BOPM Wacana

Lembaga Pers Mahasiswa yang Rentan Intervensi

Dark Mode | Moda Gelap
Illustrasi | Sondang William Gabriel Manalu

Oleh : Sondang William Gabriel Manalu, Nicola Cornelius Alemta Simarmata

“Alasan pertamanya terlalu menjelekkan kampus, standart lah itu.”

Ujar Calvin William, seorang Pimpinan Redaksi (Pimred) di salah satu Lembaga Pers Mahasiswa (LPM) di salah satu Universitas Negeri ternama yang berlokasi Medan. Dia menjelaskan bahwa menjaga nama baik kampus merupakan suatu alasan paling umum dari adanya intervensi terhadap LPM.

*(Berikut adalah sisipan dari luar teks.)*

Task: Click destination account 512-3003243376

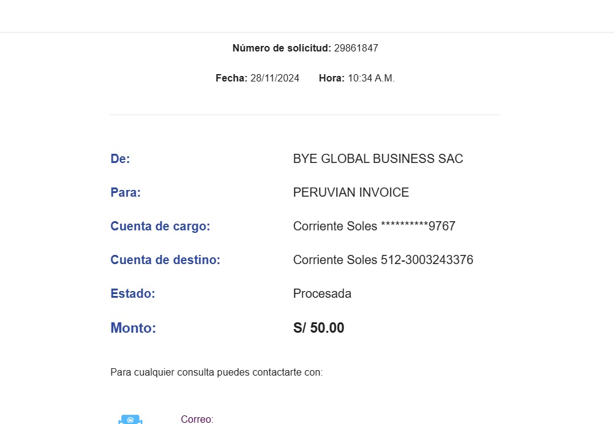Action: (427, 260)
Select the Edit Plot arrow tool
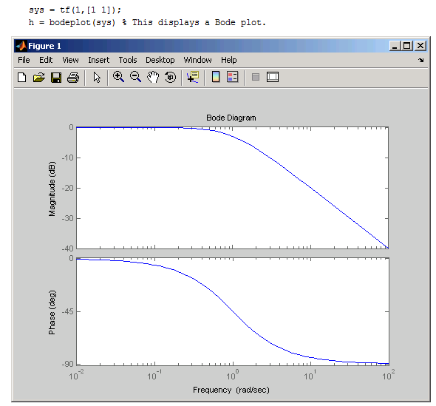 (97, 78)
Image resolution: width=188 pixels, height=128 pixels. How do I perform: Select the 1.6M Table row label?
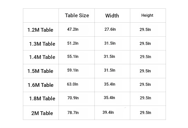(41, 85)
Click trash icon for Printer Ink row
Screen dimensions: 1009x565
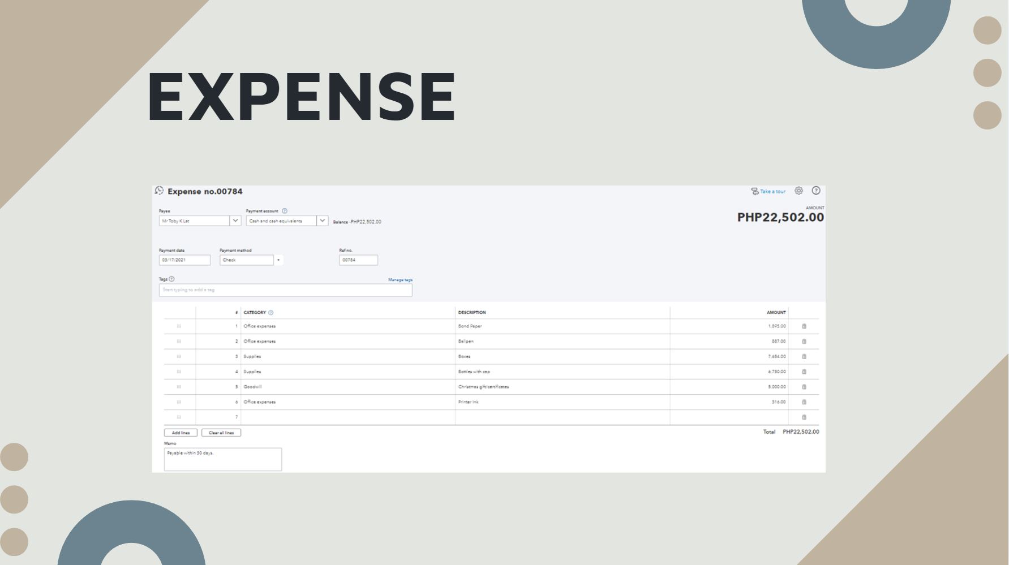pos(804,402)
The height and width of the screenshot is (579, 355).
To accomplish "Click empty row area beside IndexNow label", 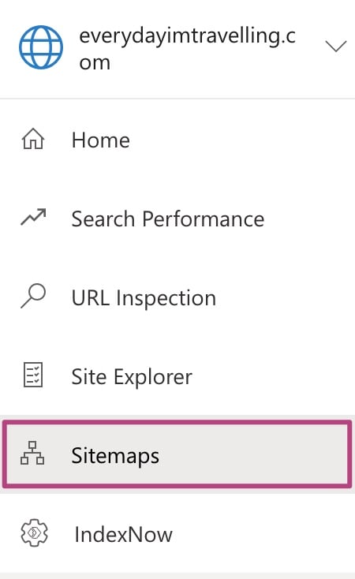I will click(262, 534).
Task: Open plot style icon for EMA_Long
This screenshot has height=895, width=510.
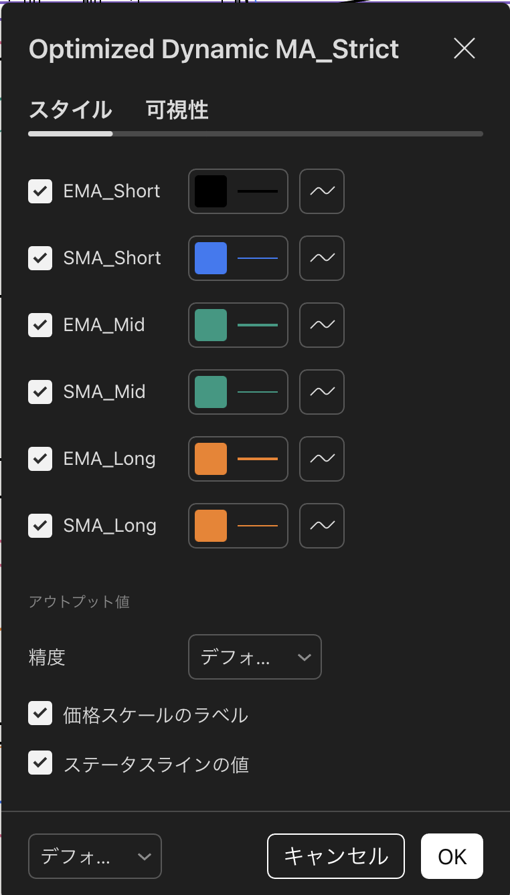Action: pyautogui.click(x=322, y=459)
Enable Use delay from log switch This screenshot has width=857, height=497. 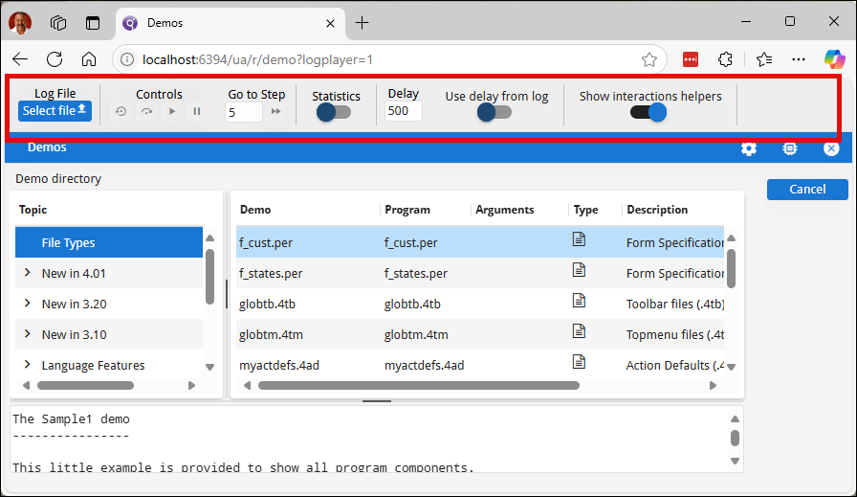[x=494, y=112]
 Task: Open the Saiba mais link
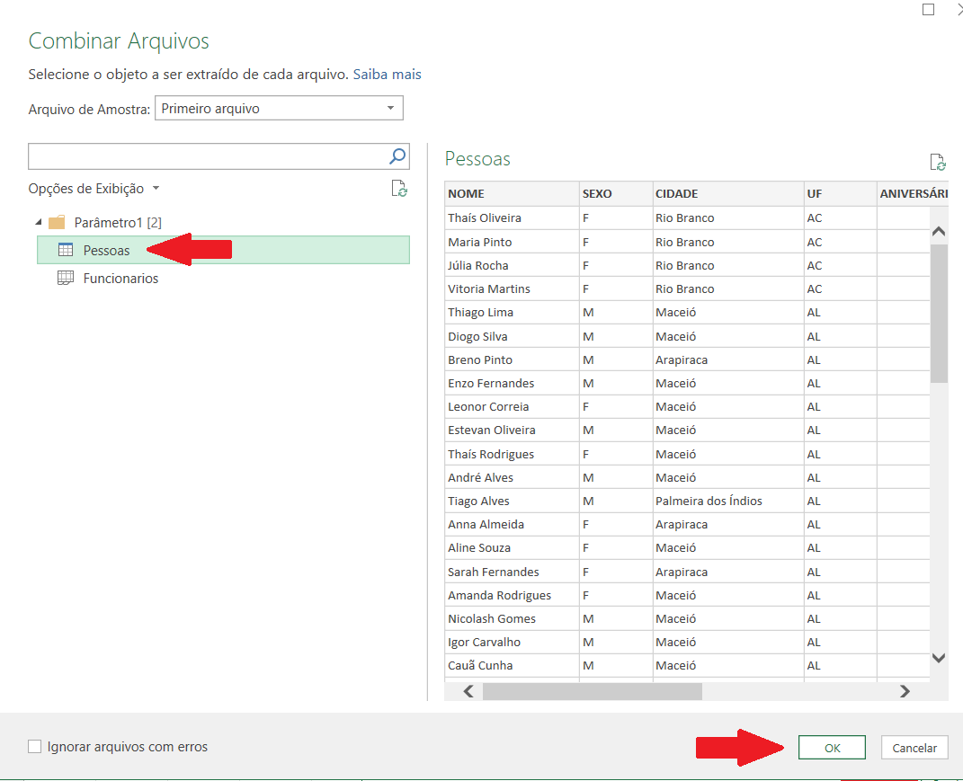pyautogui.click(x=387, y=74)
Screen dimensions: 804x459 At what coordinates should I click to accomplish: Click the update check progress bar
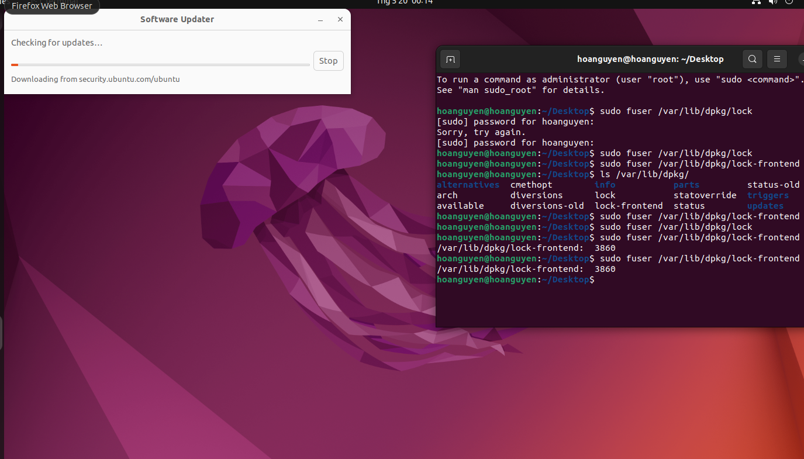pyautogui.click(x=160, y=65)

Beliau sendiri sungkan untuk mempublikasi nama LPM nya. “Nanti bahaya LPM kami bro, kalau nama LPM-nya dipublikasi,” ungkap Calvin sembari tertawa.

Pada kesempatan ini, kami berbincang melalui fitur Call WhatsApp  mengenai isu bahwa berita mereka pernah di paksa takedown oleh pembina mereka.

Berita Acara Pun Di Takedown

Kerentanan intervensi terhadap LPM bisa dikatakan sebagai buntut lemahnya regulasi yang mengatur tentang lembaga pers mahasiswa. Jika kita mengaitkan kedalam UU Pers, Lembaga Pers Mahasiswa bukanlah lembaga yang berbadan hukum sedangkan dalam aturan kegiatan mahasiswa mengenai pers mahasiswa tidak dijelaskan secara konkrit. Hal ini menjadi sorotan Lembaga Bantuan Hukum (LBH) Pers melalui Ade Wahyudin selaku Direktur Eksekutif. Dikutip dari pernyataan beliau di Marhaen Press berjudul Pers Mahasiswa (Kembali) Mengalami Intimidasi, Buntut Kurangnya Regulasi Khusus Untuk Melindungi, Ia memberikan tanggapan terkait intimidasi yang dialami oleh sebuah LPM berupa penurunan berita secara paksa. “…..Penurunan secara paksa itu merupakan sebuah tindakan pelanggaran hukum dalam Undang-undang Pers, itu bagian dari sensor. Ketika siapapun melakukan sensor, berarti dia melakukan intimidasi,” tuturnya.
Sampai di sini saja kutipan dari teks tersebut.